Johnny Cash was far from the American music icon we know when this show was recorded on the titular date. At this point, he wasn’t even much of a star.
The Carousel Ballroom was in the gritty, hippy-led Haight-Ashbury district of San Francisco, philosophically and quite literally far away from Cash’s country fan base. The 3000-seat hall was even reportedly only a third full on the night.
The sound was run at the venue by Owsley Stanley, the “Bear” who gifts us this release. He was a stickler for quality and finding innovative ways to achieve it. It’s quite telling that he was also the legendary audio engineer for the Grateful Dead.
It was a stripped-down performance; Cash on acoustic guitar alongside his roaming Tennessee Three backing band of electric guitarist Luther Perkins, bassist Marshall Grant and W.S. Holland’s drums. New wife June Carter appears around ¾ of the way through the hour-long set, singing a few of her tunes and a medley of classics from the Carter family that date back to the Depression.
The 700 or so patrons in attendance make a respectable racket, yelling out requests yet piping down each time Cash began. The man himself is in good spirits, weaving in short stories and welcoming a young, relatively obscure folk singer called Gordon Lightfoot, who was in attendance.
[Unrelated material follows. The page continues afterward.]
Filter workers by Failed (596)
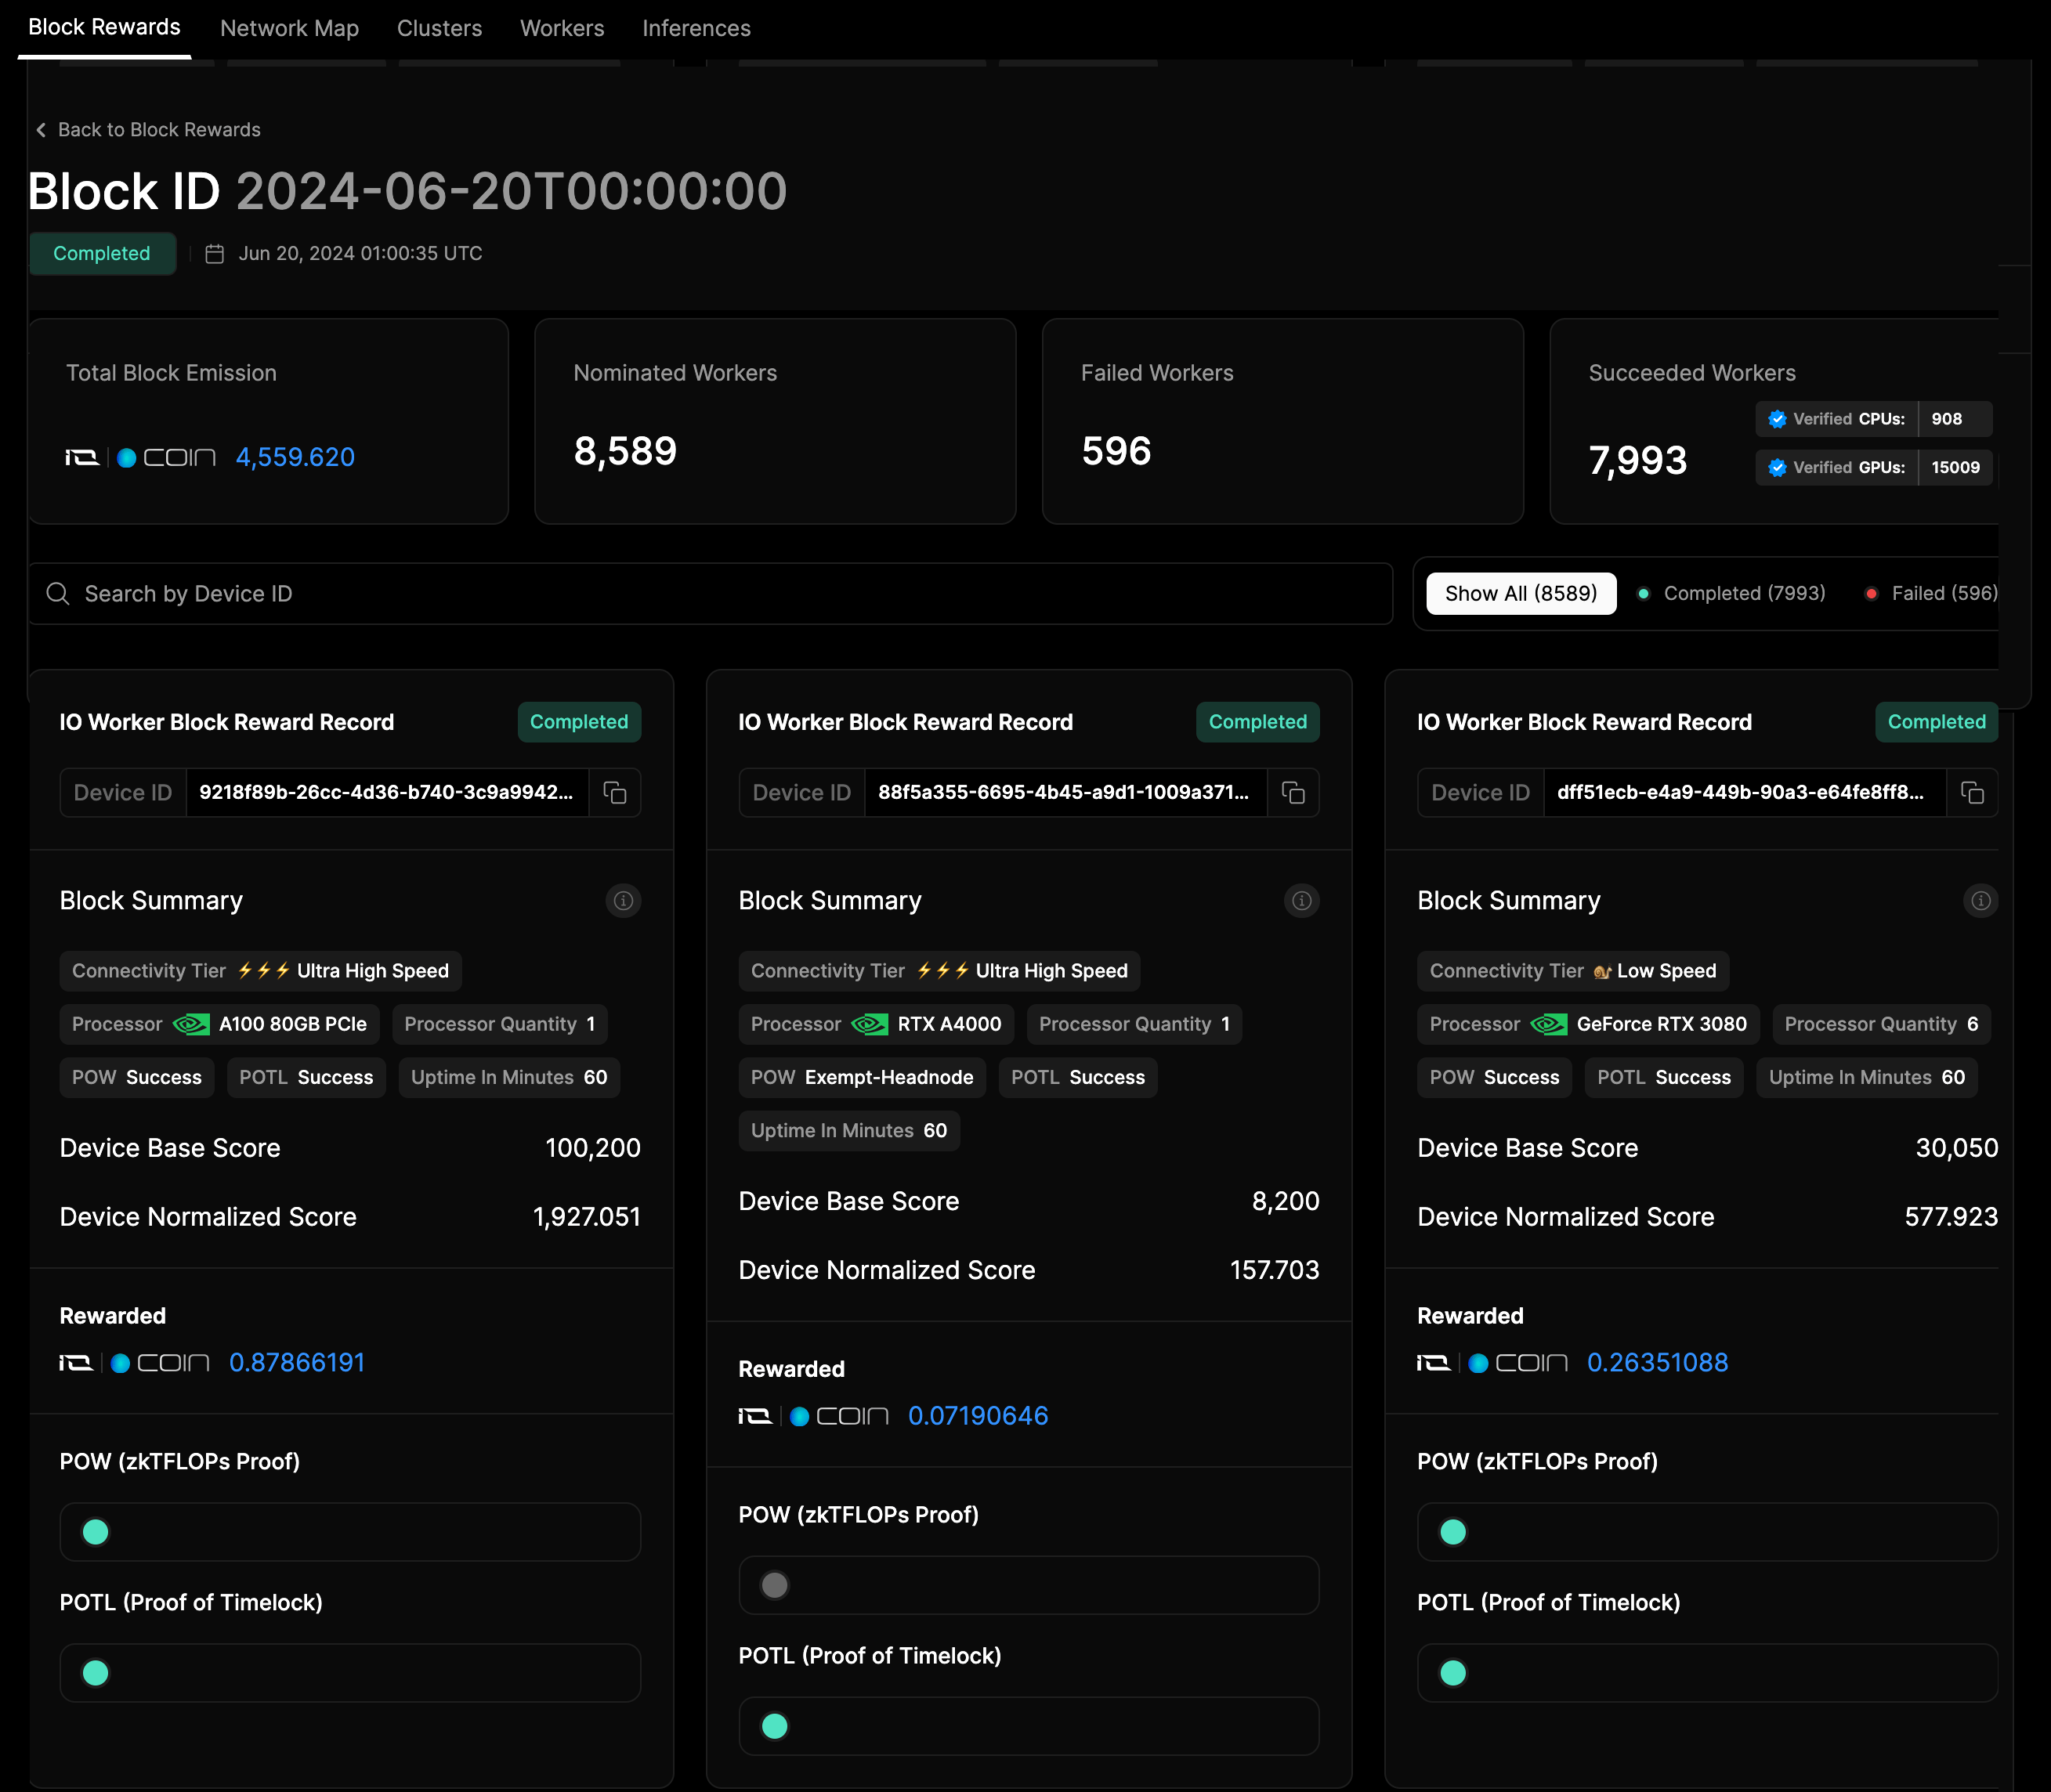The width and height of the screenshot is (2051, 1792). point(1931,594)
There isn’t much evidence that these younger listeners aren’t the typical audience Cash plays for. Nevertheless, in adding two Bob Dylan songs to the setlist, ‘Don’t Think Twice, It’s Alright’ and ‘One Too Many Mornings’ - the latter which the Man in Black would record a decade later - Cash appears to acknowledge what the crowd may like to hear.
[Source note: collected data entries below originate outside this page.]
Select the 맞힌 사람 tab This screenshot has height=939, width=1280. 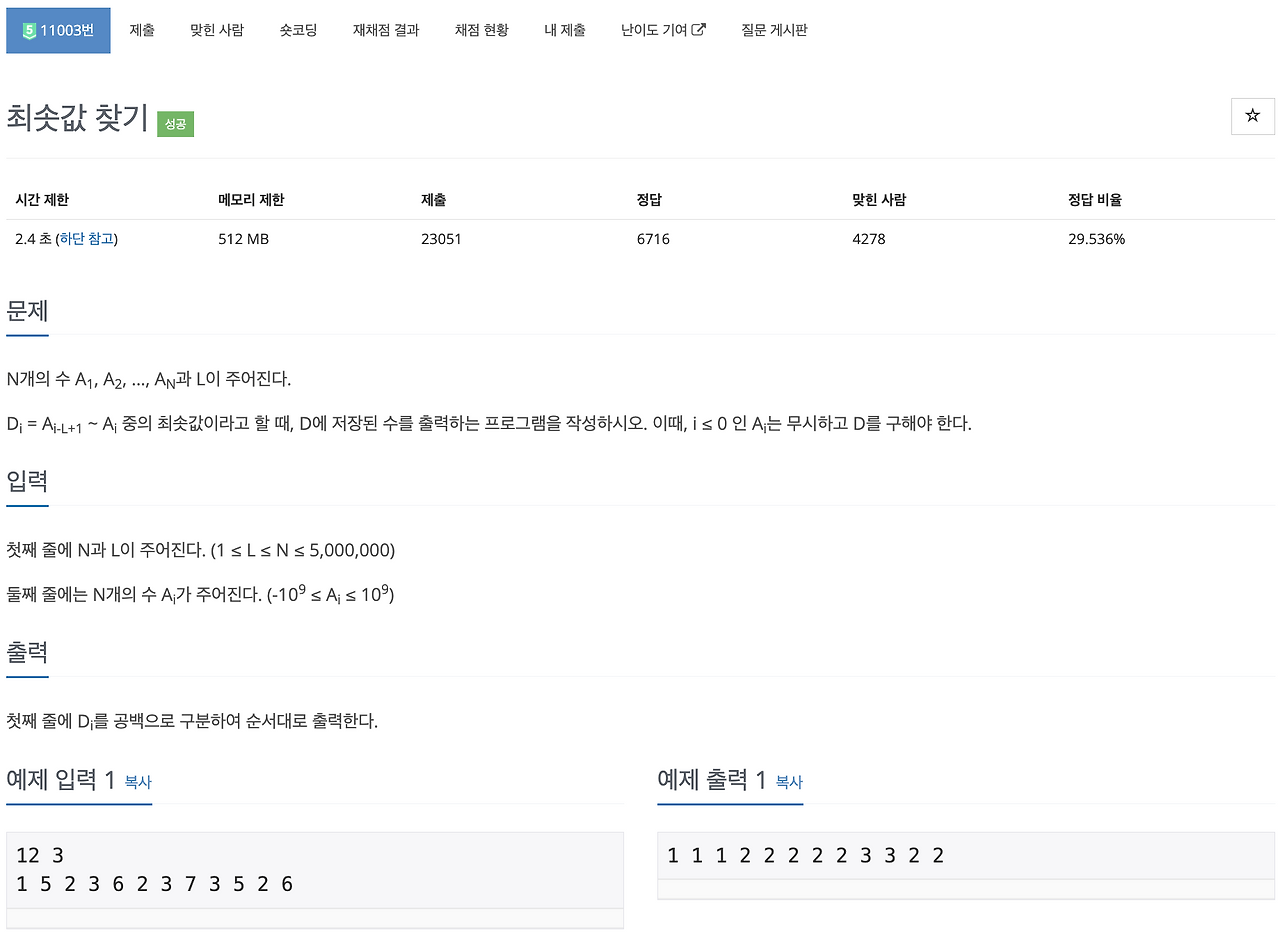[216, 30]
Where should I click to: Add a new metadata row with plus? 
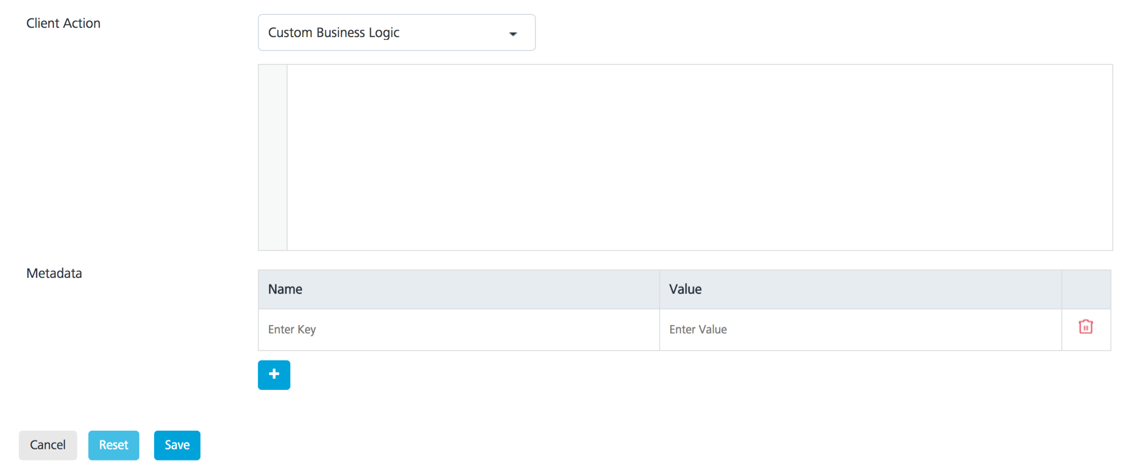point(273,375)
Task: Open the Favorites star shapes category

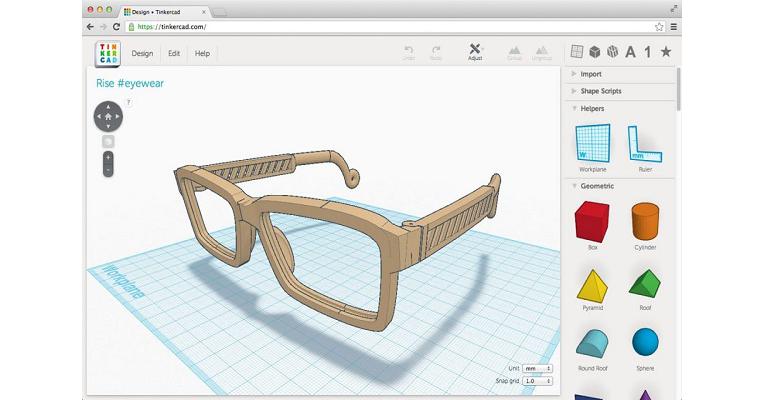Action: 666,52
The audio team behind this release decided to keep Stanley’s odd original mix. It isolates both singers’ vocals on the left stereo side alongside Johnny’s acoustic guitar, while shoehorning the Tennessee Three’s bass, guitar & drums back-up over to the right, leaving no middle channel.
While the producers felt it would be more authentic, as explained in the record’s liner notes, it’s still an awkward listening experience.
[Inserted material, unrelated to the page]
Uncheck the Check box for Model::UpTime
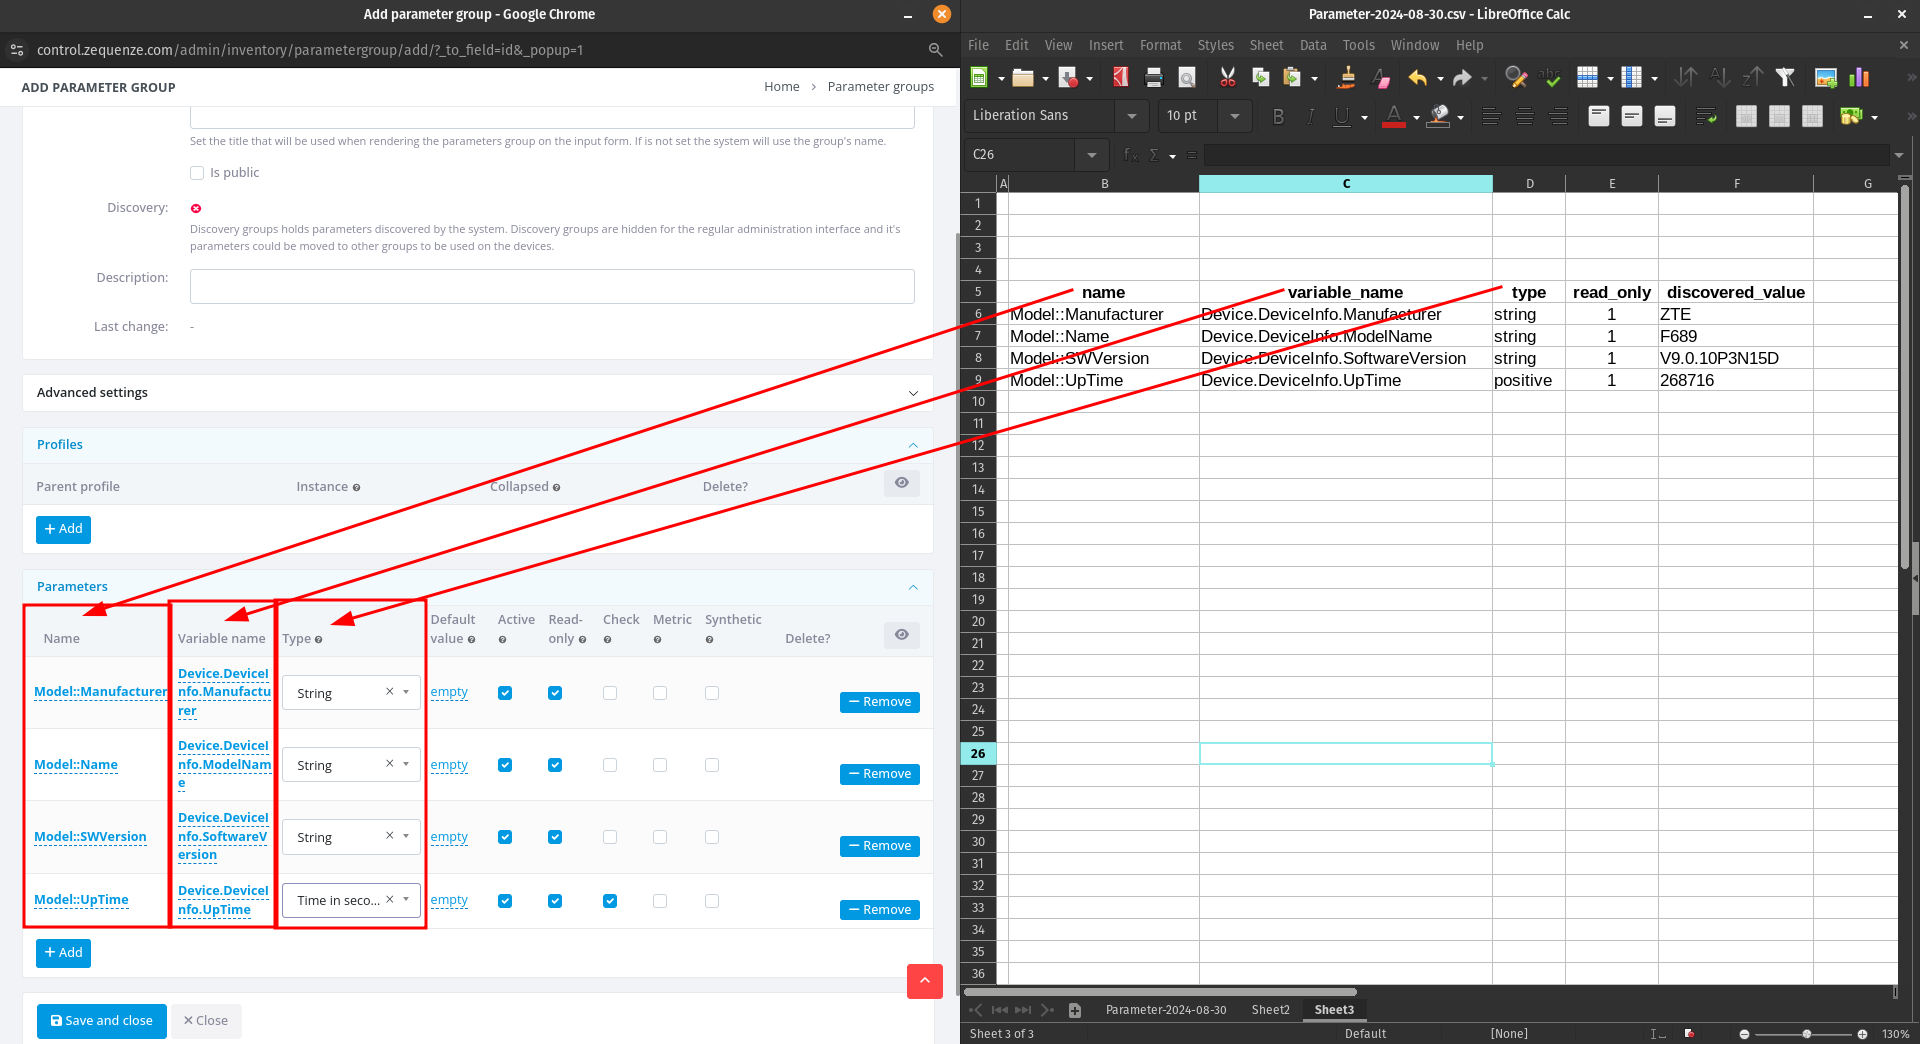Image resolution: width=1920 pixels, height=1044 pixels. pyautogui.click(x=610, y=901)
Cash’s commercial breakthrough album, Live at Folsom Prison, which includes several tracks played at this show, wasn’t released until the week after this show. Its enormous popularity would be a momentous career boost and ultimately a game-changer for Cash, leading to a weekly TV series and his outsider Man in Black persona.
There are plenty of Johnny Cash live recordings available but not many, if any, from this period. It captures Cash in a transitory stretch - not yet lauded as the spokesperson for the downtrodden and a progenitor of the “outlaw” sound, but rather a talented country musician plying his trade on the road.
Bear's Sonic Journals: Johnny Cash at the Carousel Ballroom, April 24, 1968, is available from October 29th via Sony Music Entertainment.